This drink is strongly associated with a delicate political situation in Ireland, known as the Troubles which have cost the lives of many people.

What happens if you do try to order it?

A friend of a friend of mine told me a story he had heard from a friend about an American couple that walked into an Irish pub or a pub whose owner was Irish and ordered this controversial drink. Needless to say, the Irish barman wasn’t very happy about this. He remained mute and put on a stony face, turned around and came back with two shots. What do you think he did afterwards?

a) He offered them the shots and politely asked them to leave the pub.
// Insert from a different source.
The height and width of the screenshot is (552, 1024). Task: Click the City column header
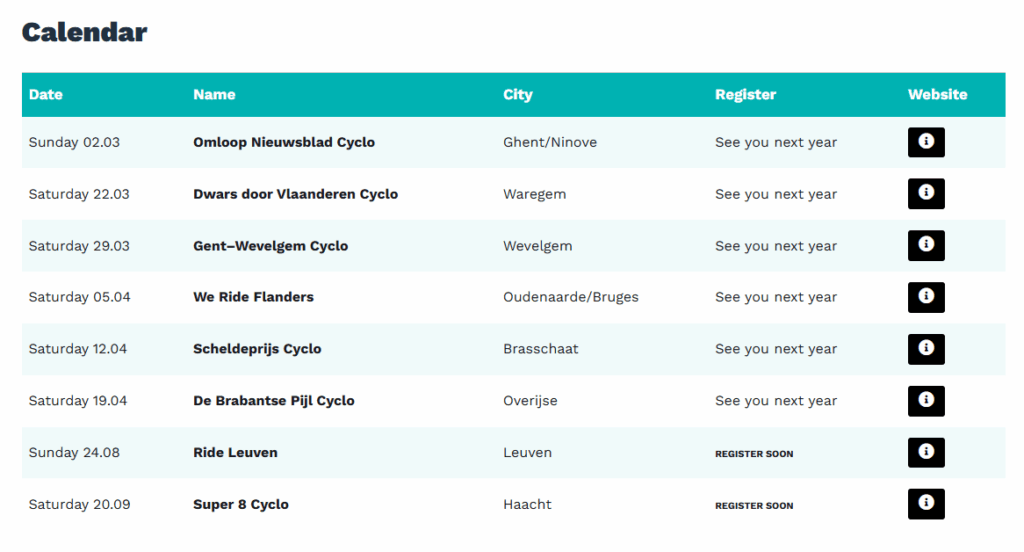(x=518, y=95)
b) He smiled smugly before pouring the shots over them.

c) He spilled the shots on the counter and lit them on fire.

Right, the answer is c). The barman was so upset that he lit them on fire and singed the couple’s clothes in the process. He then said: “Here, there is your Irish Car Bomb…” and kicked them out of the pub.

And rightly so.

But what exactly does an Irish Car Bomb consist of? The name might be a bit misleading. First of all, it is not an Irish drink. It is actually an American cocktail, popular in America, and is called Irish Car Bomb because of the Irish ingredients it contains, namely Guinness, Baileys Irish Cream and Jameson Irish Whiskey. It is called Car Bomb because when the shot of Irish cream is dropped into the Guinness it resembles an explosion.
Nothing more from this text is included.